AK Parti'den Mustafa Akıncı'ya sert tepki!

KKTC Cumhurbaşkanı Mustafa Akıncı'nın Türkiye'nin Fırat'ın doğusuna yönelik düzenlediği Barış Pınarı Harekatı hakkında skandal açıklamalarda bulundu. Akıncı'nın açıklamalarına sert tepki gösteren AK Parti Sözcüsü Ömer Çelik "Açıklama basiretsizlik ve saygısızlık" ifadeleriyle sert tepki gösterdi.
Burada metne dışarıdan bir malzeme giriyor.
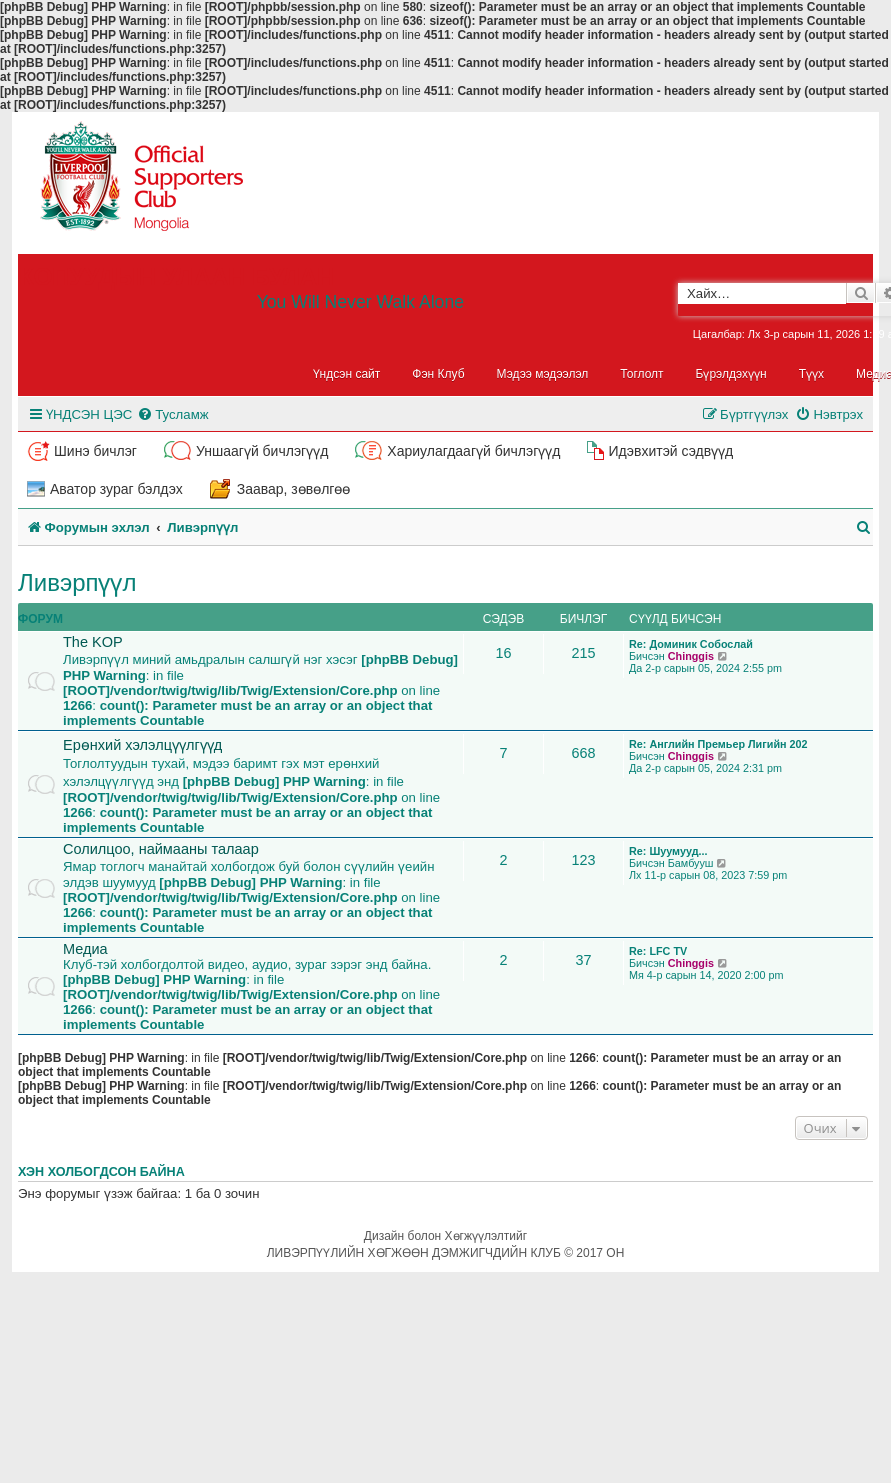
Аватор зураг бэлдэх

Giriş Tarihi 13 Ekim 2019, 10:33 Güncelleme 13 Ekim 2019, 12:28
AK Parti’den Mustafa Akıncı’ya sert tepki!

İÇİNDEKİLER

KKTC Cumhurbaşkanı Mustafa Akıncı, Türkiye'nin terörle mücadele kapsamında Fırat'ın doğusuna yönelik düzenlediği Barış Pınarı Harekatı hakkında skandal açıklamalarda bulundu. "Barış Pınarı desek de akan kandır" diyen Mustafa Akıncı'ya AK Parti'den de tepki geldi.

AK Parti Sözcüsü Ömer Çelik, Akıncı'nın skandal açıklamalarına yönelik, "Açıklama basiretsizlik ve saygısızlık" ifadelerini kullandı.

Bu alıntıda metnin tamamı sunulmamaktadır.